*What this task involves*: With the pictures left out, write every entry down exactly.

*Extracted records*:
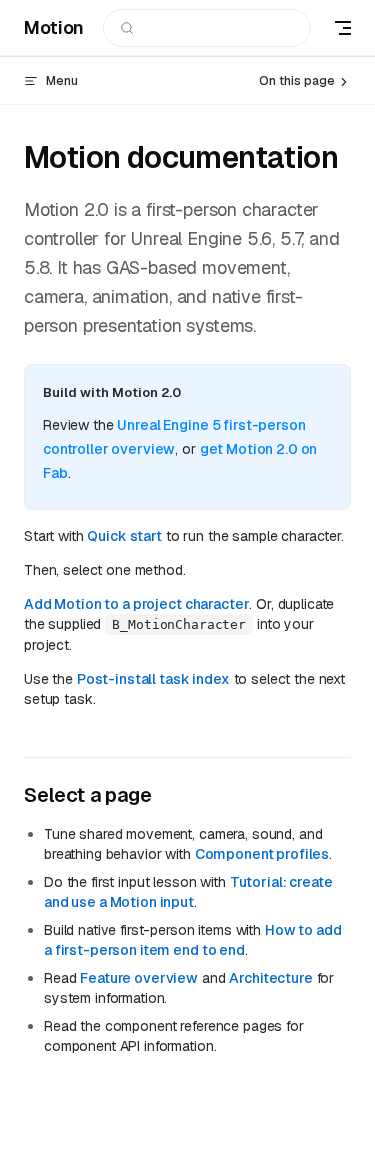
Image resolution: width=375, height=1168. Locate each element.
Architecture (270, 978)
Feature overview (139, 978)
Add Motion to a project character (136, 604)
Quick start (124, 536)
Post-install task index (153, 679)
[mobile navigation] (343, 28)
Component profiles (262, 854)
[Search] (207, 28)
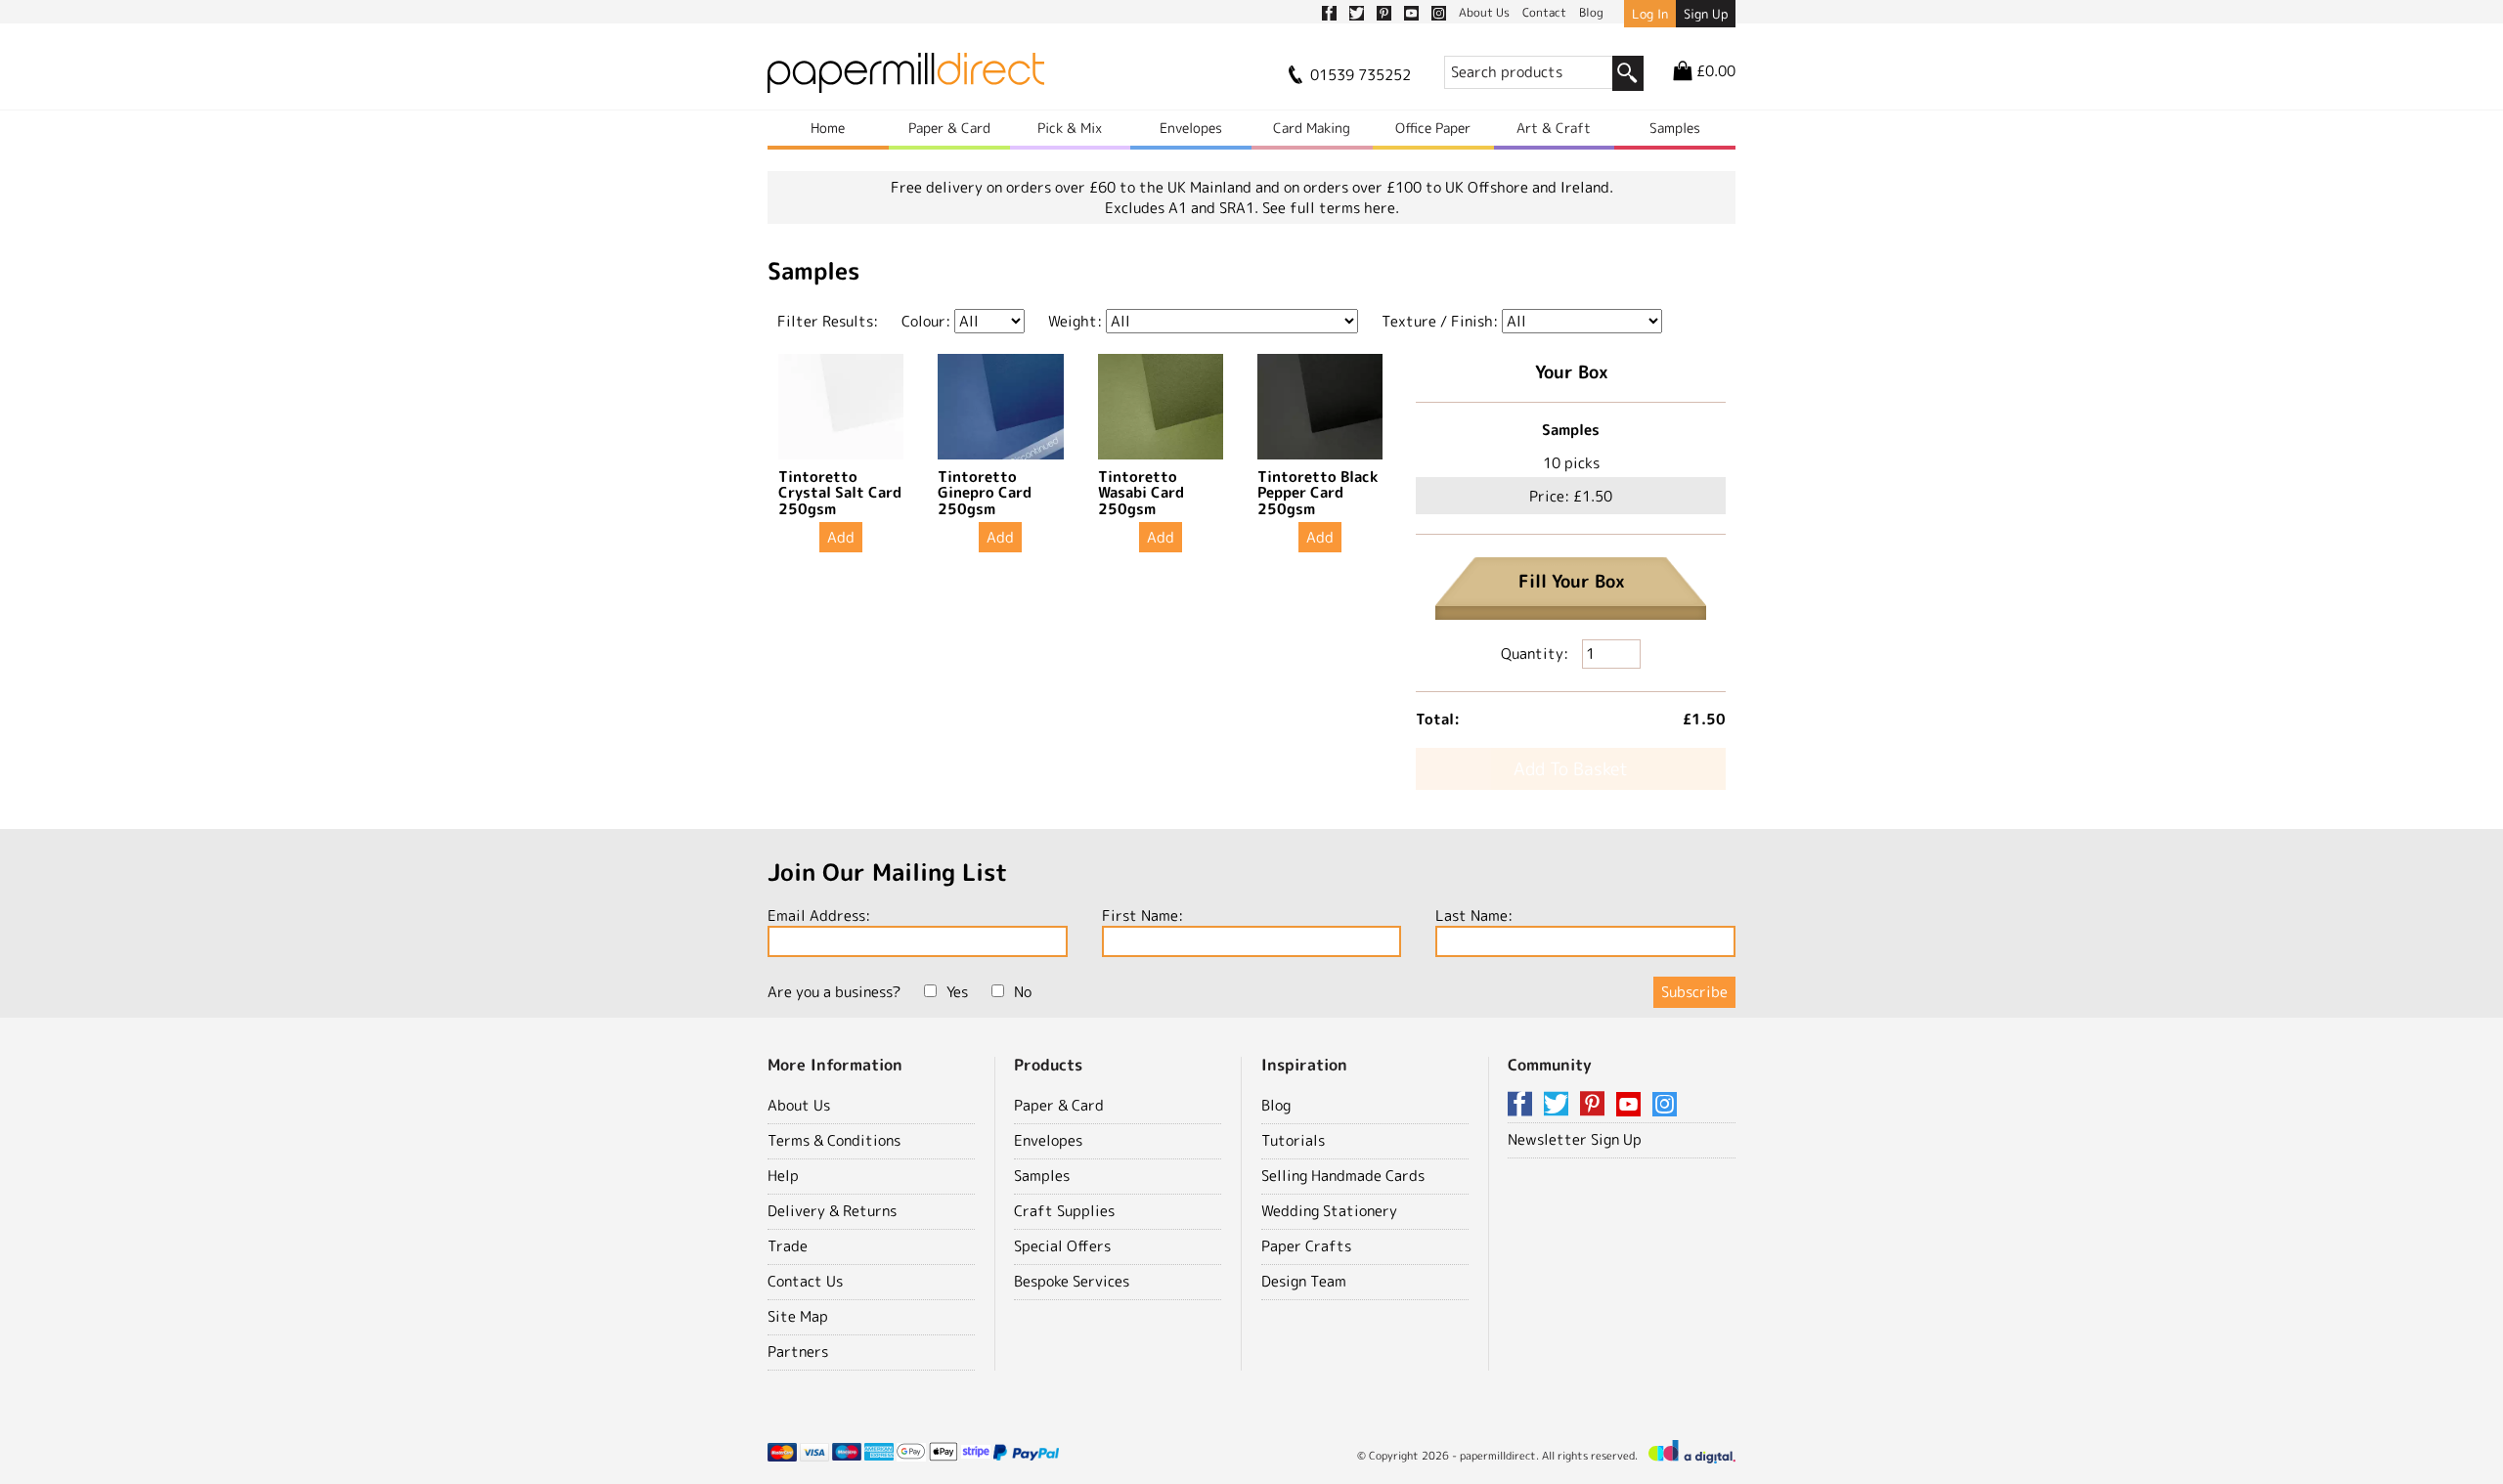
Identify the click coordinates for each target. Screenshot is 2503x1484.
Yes (957, 992)
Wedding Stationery (1329, 1210)
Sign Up (1706, 13)
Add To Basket (1571, 769)
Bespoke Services (1071, 1281)
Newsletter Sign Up (1575, 1139)
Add (841, 537)
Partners (798, 1351)
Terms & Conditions (834, 1140)
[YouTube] (1631, 1105)
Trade (788, 1246)
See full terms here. (1330, 207)
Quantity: (1536, 653)
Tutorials (1293, 1140)
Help (783, 1175)
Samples (1674, 127)
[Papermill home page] (906, 79)
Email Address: (819, 915)
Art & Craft (1553, 127)
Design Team (1303, 1281)
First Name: (1142, 915)
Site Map (798, 1316)
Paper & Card (949, 127)
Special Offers (1062, 1246)
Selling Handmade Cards (1343, 1175)
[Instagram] (1664, 1105)
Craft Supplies (1064, 1210)
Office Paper (1433, 127)
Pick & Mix (1069, 127)
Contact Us (805, 1281)
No (1023, 992)
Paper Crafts (1306, 1246)
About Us (799, 1105)
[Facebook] (1523, 1105)
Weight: (1075, 321)
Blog (1276, 1105)
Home (828, 127)
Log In (1650, 13)
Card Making (1311, 127)
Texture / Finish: (1440, 321)
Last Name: (1474, 915)
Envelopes (1191, 127)
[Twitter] (1559, 1105)
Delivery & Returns (832, 1210)
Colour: (925, 321)
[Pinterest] (1595, 1105)
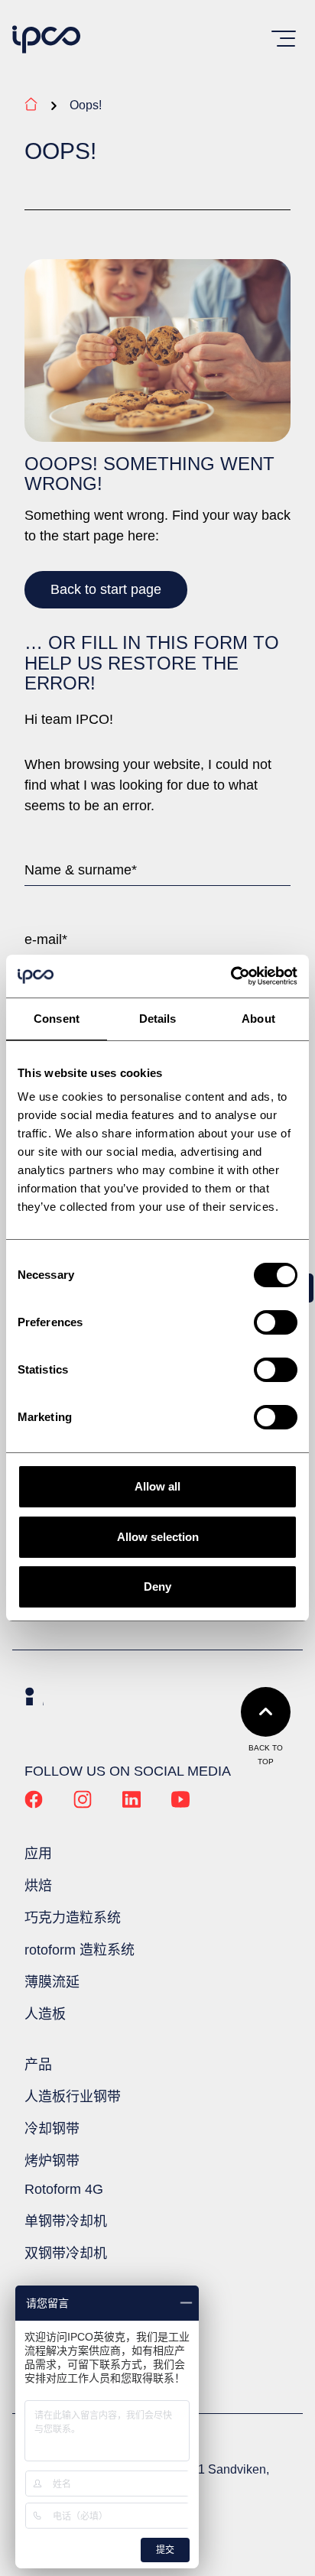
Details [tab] (158, 1018)
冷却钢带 (52, 2128)
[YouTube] (180, 1804)
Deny (157, 1586)
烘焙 (38, 1885)
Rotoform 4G (63, 2189)
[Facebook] (33, 1804)
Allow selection (158, 1536)
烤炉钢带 (52, 2161)
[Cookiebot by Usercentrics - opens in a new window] (230, 976)
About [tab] (258, 1018)
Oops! (86, 105)
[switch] (275, 1322)
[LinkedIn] (131, 1804)
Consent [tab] (57, 1018)
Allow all (157, 1486)
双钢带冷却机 (65, 2253)
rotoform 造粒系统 (79, 1950)
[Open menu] (284, 39)
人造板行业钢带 (72, 2096)
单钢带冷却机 (65, 2221)
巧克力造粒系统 (72, 1918)
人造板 (45, 2014)
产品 (38, 2064)
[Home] (46, 40)
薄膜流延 (52, 1982)
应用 (38, 1853)
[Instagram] (82, 1804)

*Result*:
Image resolution: width=375, height=1168. Locate each element.
Architecture (270, 978)
Feature overview (139, 978)
Add Motion to a project character (136, 604)
Quick start (124, 536)
Post-install task index (153, 679)
[mobile navigation] (343, 28)
Component profiles (262, 854)
[Search] (207, 28)
Identify the click coordinates for each target. Screenshot is 2503x1484.
Yes (957, 992)
Wedding Stationery (1329, 1210)
Sign Up (1706, 13)
Add To Basket (1571, 769)
Bespoke Services (1071, 1281)
Newsletter Sign Up (1575, 1139)
Add (841, 537)
Partners (798, 1351)
Terms & Conditions (834, 1140)
[YouTube] (1631, 1105)
Trade (788, 1246)
See full terms here. (1330, 207)
Quantity: (1536, 653)
Tutorials (1293, 1140)
Help (783, 1175)
Samples (1674, 127)
[Papermill home page] (906, 79)
Email Address: (819, 915)
Art & Craft (1553, 127)
Design Team (1303, 1281)
First Name: (1142, 915)
Site Map (798, 1316)
Paper & Card (949, 127)
Special Offers (1062, 1246)
Selling Handmade Cards (1343, 1175)
[Instagram] (1664, 1105)
Craft Supplies (1064, 1210)
Office Paper (1433, 127)
Pick & Mix (1069, 127)
Contact Us (805, 1281)
No (1023, 992)
Paper Crafts (1306, 1246)
About Us (799, 1105)
[Facebook] (1523, 1105)
Weight: (1075, 321)
Blog (1276, 1105)
Home (828, 127)
Log In (1650, 13)
Card Making (1311, 127)
Texture / Finish: (1440, 321)
Last Name: (1474, 915)
Envelopes (1191, 127)
[Twitter] (1559, 1105)
Delivery & Returns (832, 1210)
Colour: (925, 321)
[Pinterest] (1595, 1105)
Details [tab] (158, 1018)
冷却钢带 (52, 2128)
[YouTube] (180, 1804)
Deny (157, 1586)
烘焙 (38, 1885)
Rotoform 4G (63, 2189)
[Facebook] (33, 1804)
Allow selection (158, 1536)
烤炉钢带 (52, 2161)
[Cookiebot by Usercentrics - opens in a new window] (230, 976)
About [tab] (258, 1018)
Oops! (86, 105)
[switch] (275, 1322)
[LinkedIn] (131, 1804)
Consent [tab] (57, 1018)
Allow all (157, 1486)
双钢带冷却机 (65, 2253)
rotoform 造粒系统 (79, 1950)
[Open menu] (284, 39)
人造板行业钢带 (72, 2096)
单钢带冷却机 (65, 2221)
巧克力造粒系统 (72, 1918)
人造板 (45, 2014)
产品 (38, 2064)
[Home] (46, 40)
薄膜流延 (52, 1982)
应用 (38, 1853)
[Instagram] (82, 1804)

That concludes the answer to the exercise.